Alan D. Roe. Into Russian Nature: Tourism, Environmental Protection, and National Parks in the Twentieth Century. New York: Oxford University Press, 2020. Illustrations. 360 pp. $41.95 (cloth), ISBN 978-0-19-091455-4.
Reviewed by Alexander Herbert (Brandeis University)
Published on H-Russia (May, 2022)
Commissioned by Oleksa Drachewych (Western University)
Many volumes have been filled detailing the creation of the American National Park Service and what some environmental historians consider to the beginning of American environmentalism. However, few realize that Russia also grappled with the idea of creating its own national parks for over a century and has its own rich history of nature conservation. In this thoroughly enjoyable and deeply personal monograph, Alan D. Roe explores the history of Russia’s protected territories and the century-long movement to codify them into state-protected tourist destinations.
Roe’s work contributes to a growing historiography of Russian nature protection alongside studies by Douglas R. Weiner, David Moon, Paul Josephson, Stephen Brain, Nicholas Breyfogle, and more.[1] However, Into Russian Nature stands out because it traces the history of a foreign idea (national parks) within three state formations (the Russian Empire, the Soviet Union, and the Russian Federation).
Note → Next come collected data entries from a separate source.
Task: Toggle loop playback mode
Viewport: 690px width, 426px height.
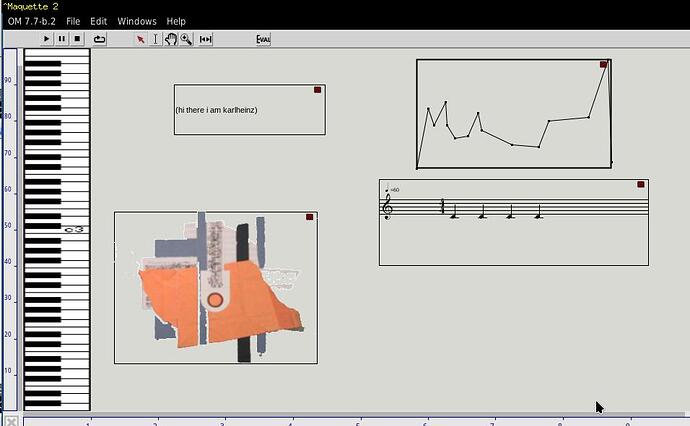Action: coord(100,39)
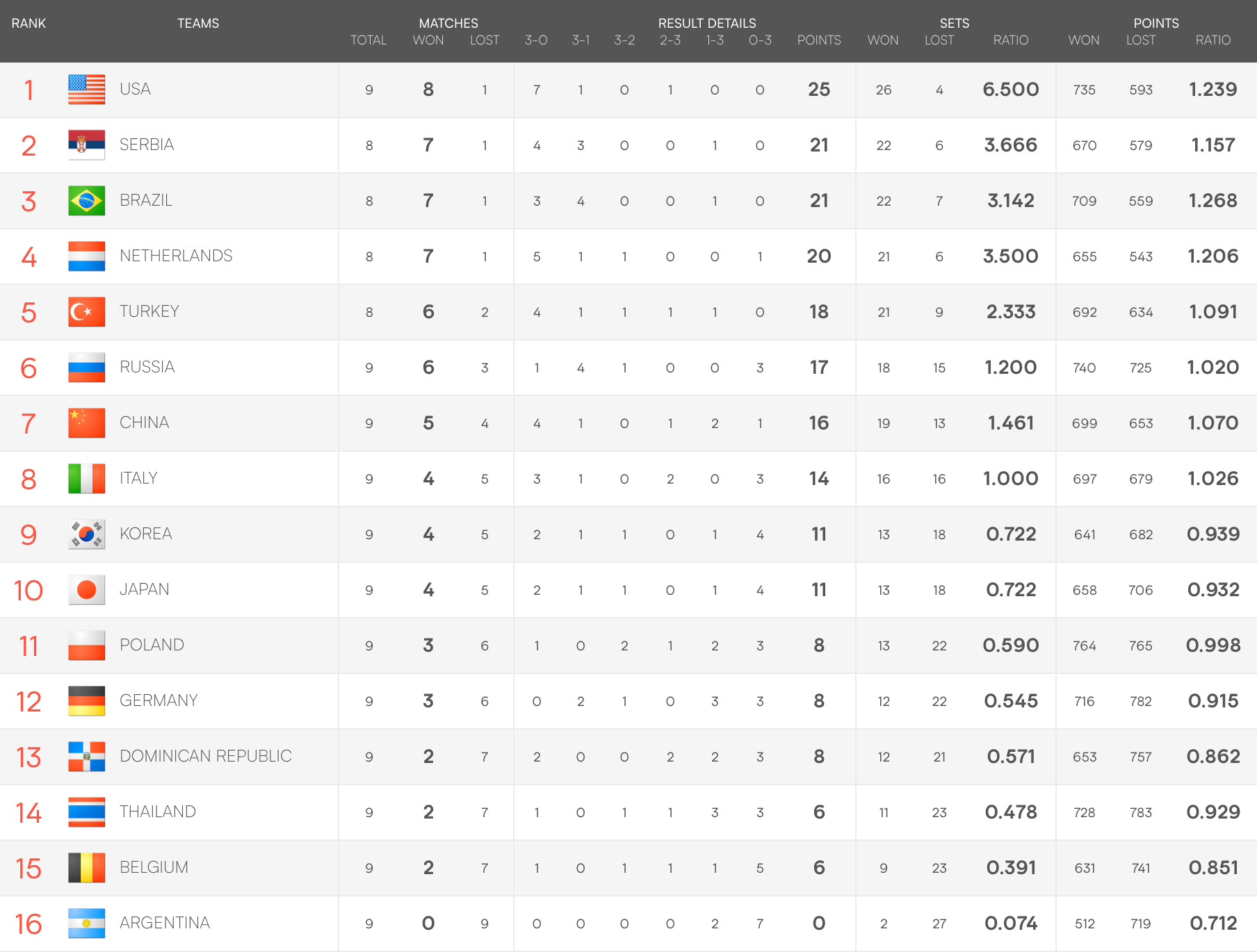The width and height of the screenshot is (1257, 952).
Task: Open the ITALY team link
Action: [138, 478]
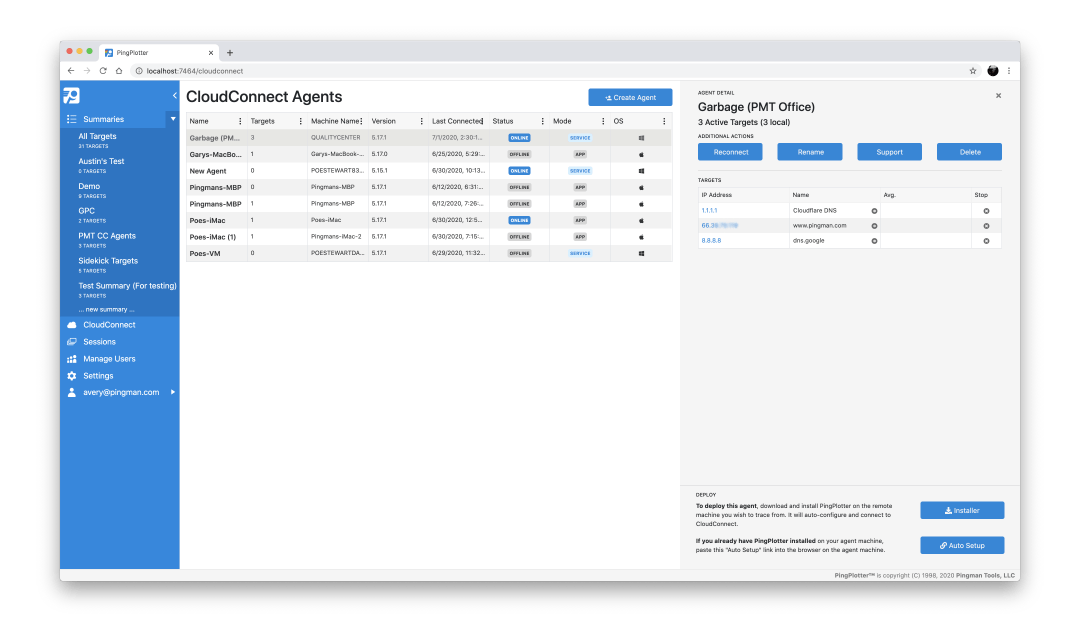Open Settings via the gear icon
This screenshot has height=640, width=1080.
click(71, 376)
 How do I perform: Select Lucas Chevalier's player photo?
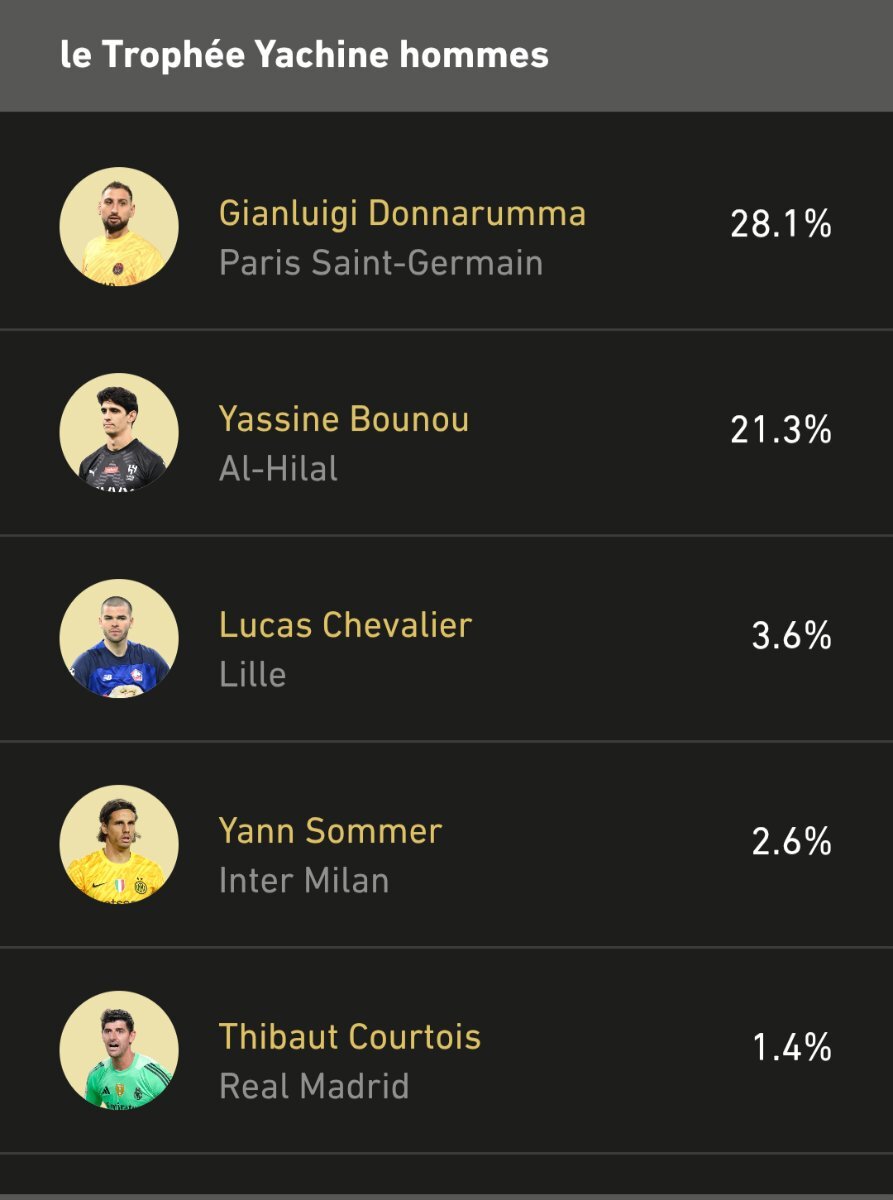(x=119, y=639)
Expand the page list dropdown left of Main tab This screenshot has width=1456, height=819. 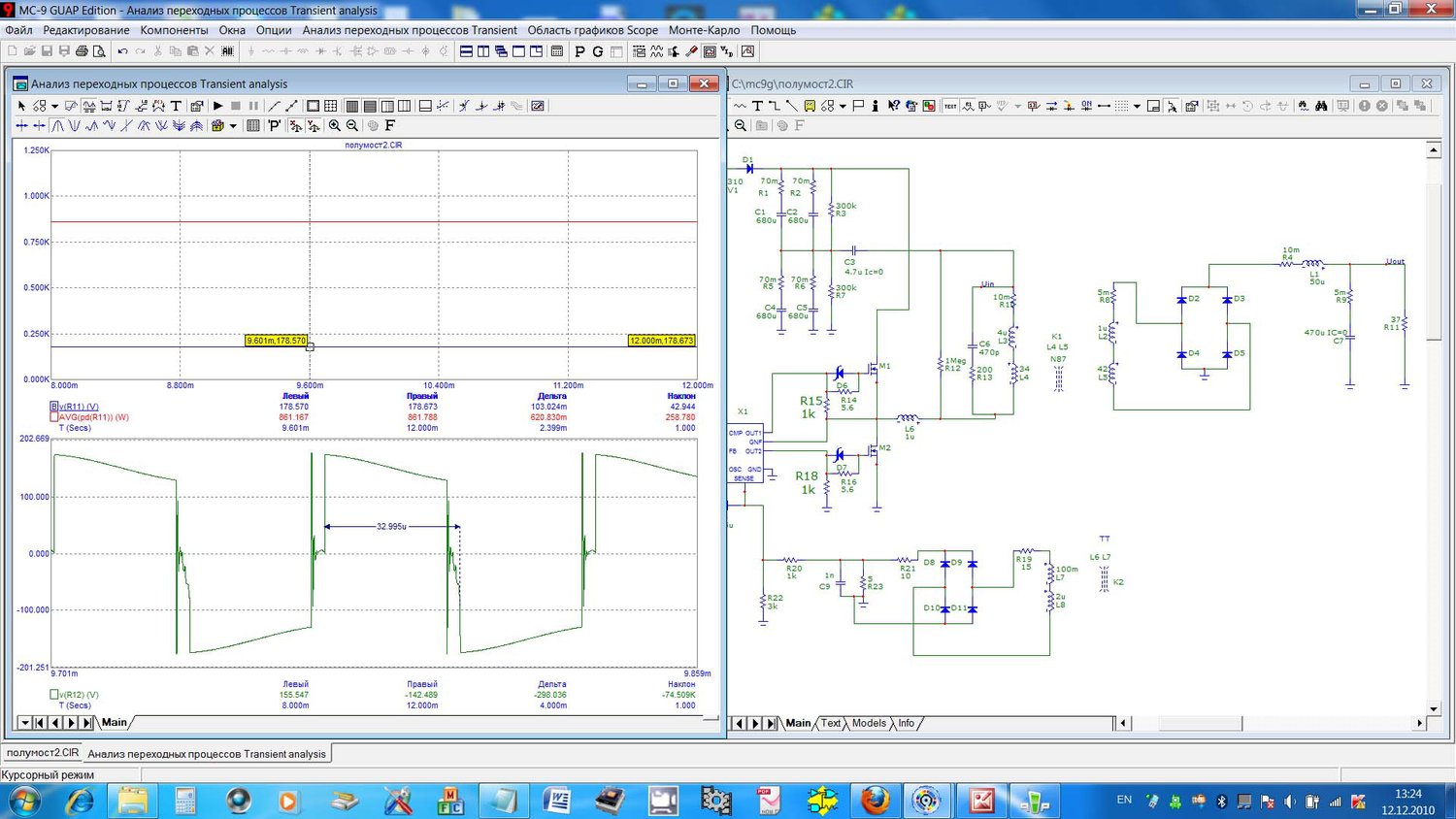pos(24,723)
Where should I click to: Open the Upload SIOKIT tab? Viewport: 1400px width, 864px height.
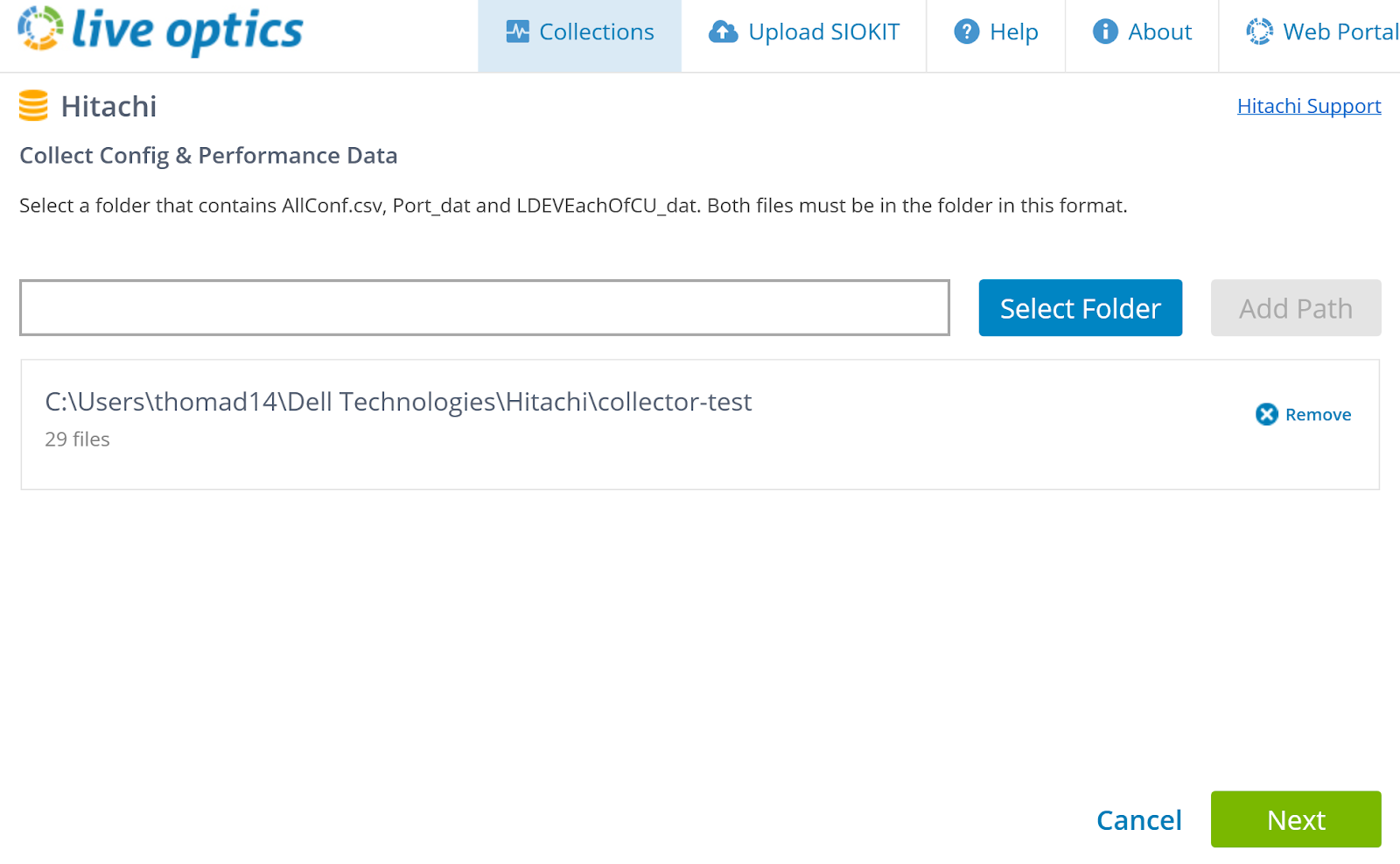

Least there be any misunderstanding, Roe’s argument is not that Russian nature protection was ever objectively “backward”; instead, his claim is that the American national park system offered a form of conservation combined with tourism that many Russian conservationists believed was superior to the Russian zapovedniki (which restricted public access). The tension between zapovedniki as a distinctly Russian form of conservation and national parks, therefore, echoes the historical tensions between Westernizers and Slavophiles in Russian historiography.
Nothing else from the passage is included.